Tuesday, February 2, 2010

Public employees' immunity limited

Public employees' immunity limited
Friday, January 29, 2010 3:11 AM
By Randy Ludlow

THE COLUMBUS DISPATCH
Public employees who act recklessly are not protected by their employers' cloak of immunity and can be sued personally for damages, the Ohio Supreme Court ruled yesterday.

A lawyer who regularly defends local governments said he fears that the ruling will prompt a flurry of lawsuits against public employees.

The ruling ended appeals in a wrongful-death lawsuit in which the estate of a woman killed in a 2003 crash with a drunken driver sued two Circleville police officers and a dispatcher, accusing them of reckless conduct.

Attorneys for the police employees had argued that they could not be sued because a 1988 Ohio Supreme Court ruling, based on events that occurred in 1981, largely shielded public employees from personal liability.

However, the justices found that state lawmakers ended that blanket protection in 1985 by passing a law granting immunity from lawsuits to government entities and their employees, except those who act maliciously or recklessly. Yesterday's decision was the first to block reliance on the 1988 ruling.

"If the Supreme Court held otherwise, it truly would have immunized public employees from reckless and wanton misconduct. It's obviously an important decision," said Rex Elliott, the Columbus lawyer who filed the suit against the Circleville officers.

Although Circleville cannot be sued directly, the city would be on the hook for damages if jurors found that its employees' conduct was reckless, Elliott said.

Organizations representing Ohio police, county commissioners, school boards, townships, children services, mental health, and job and family services employees all had asked the court to rule in favor of the Circleville officers.

"Employees are going to be subject to a lot more lawsuits any time someone believes they have not done everything they could to protect the public," said Mark Landes, the Columbus lawyer representing most of the groups.

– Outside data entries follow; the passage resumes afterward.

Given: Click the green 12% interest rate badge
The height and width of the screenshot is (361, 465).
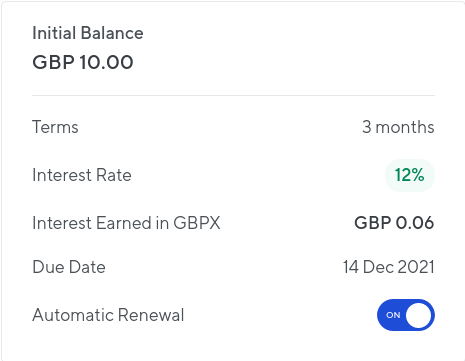Looking at the screenshot, I should point(410,175).
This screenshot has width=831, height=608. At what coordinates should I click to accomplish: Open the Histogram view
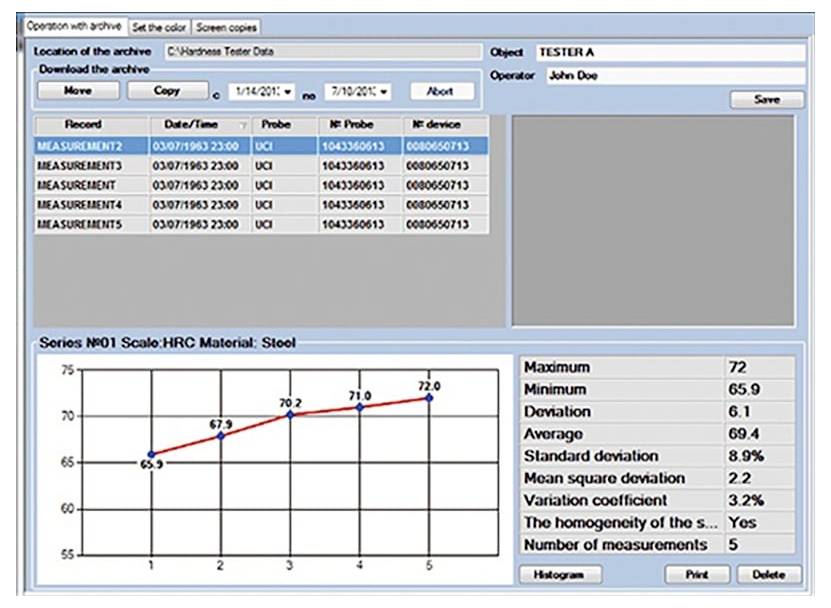pyautogui.click(x=561, y=573)
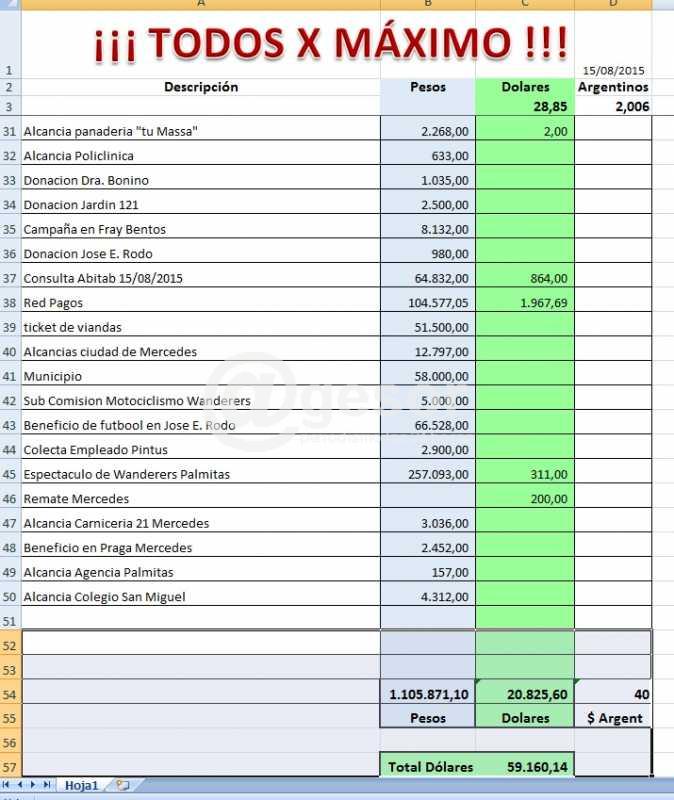Click the green Dolares header cell

point(525,87)
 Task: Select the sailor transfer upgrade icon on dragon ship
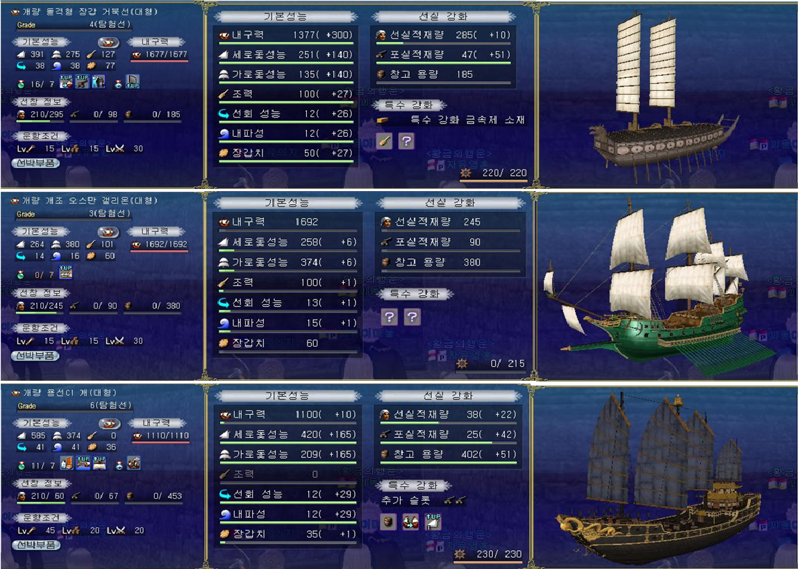click(x=411, y=522)
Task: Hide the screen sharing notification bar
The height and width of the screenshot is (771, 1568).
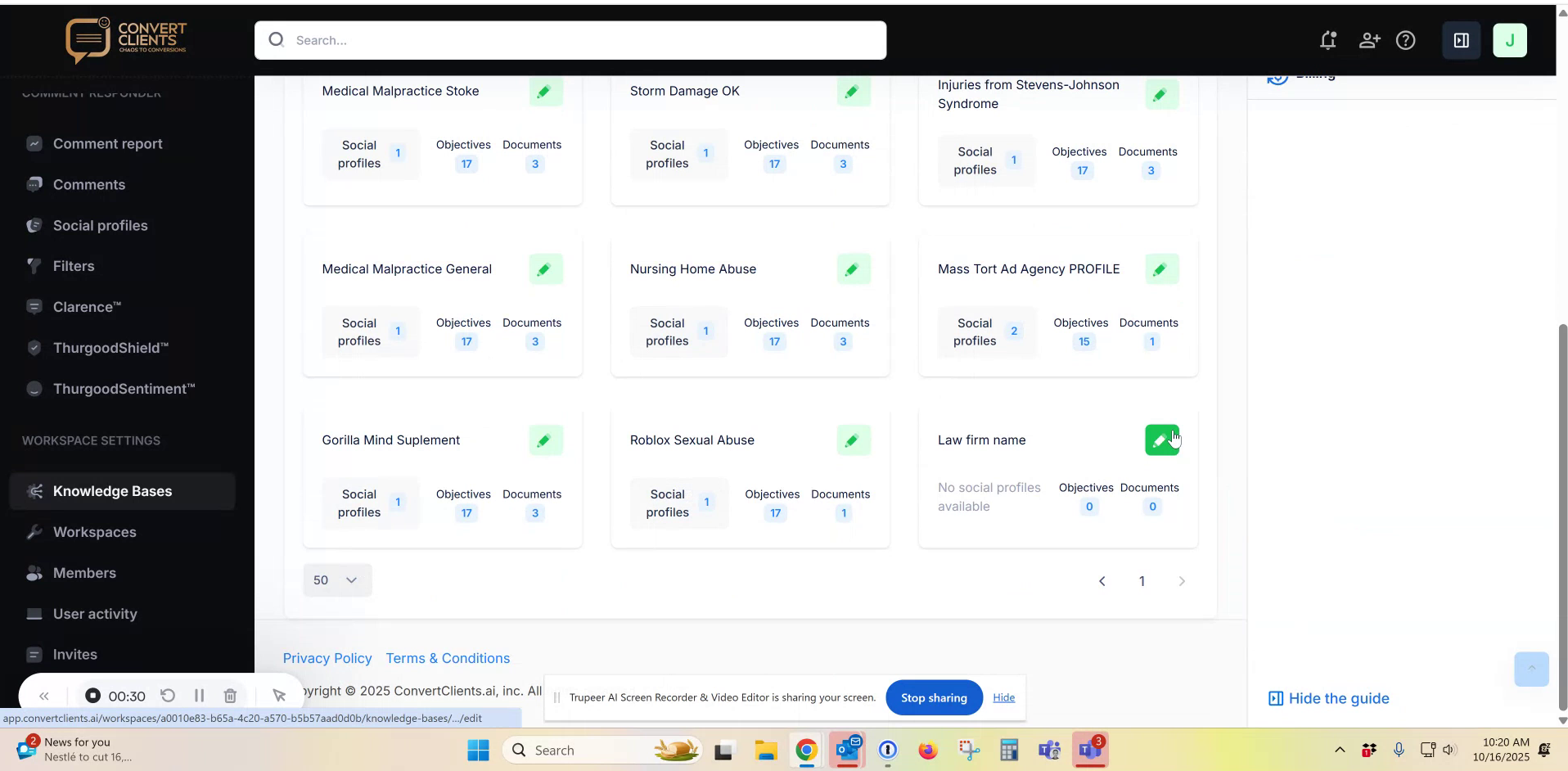Action: (1003, 697)
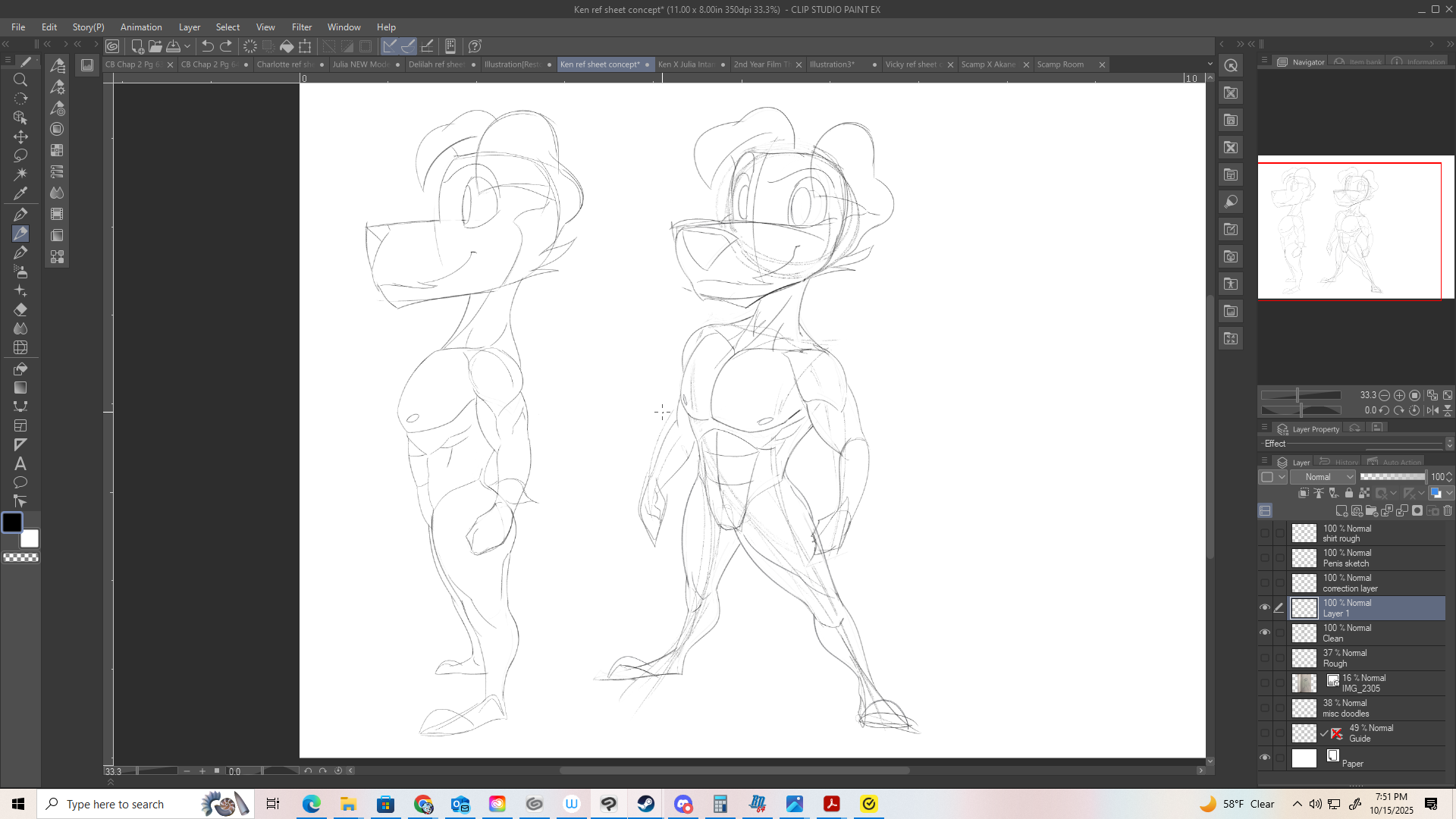1456x819 pixels.
Task: Open the save icon dropdown arrow
Action: [187, 46]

"I don't think the taxpayers believe that every time someone is hurt, that the public's coffers should be open to them. This opens the coffers wider than they were yesterday. It gets to be a failure-to-protect-the-world kind of claim."

The attorneys for the Circleville employees declined to comment on the court's ruling.

The Circleville lawsuit says that, after 57-year-old Cornelius Copley was arrested on a drunken-driving charge on July 4, 2003, police returned his car despite knowing they were required to impound it. Police also knew that the five-time DUI offender's driver's license was suspended, the suit says.

On July 6, 2003, Copley was driving drunk the wrong way on Rt. 23 in Ross County when his car collided head-on with a car driven by Jill Graves, 23, of Chillicothe. Both Copley, of Circleville, and Graves died in the crash.

The justices' 6-1 opinion upheld appellate and trial court rulings, clearing the way for the lawsuit to go to trial in Pickaway County Common Pleas Court more than six years after it was filed.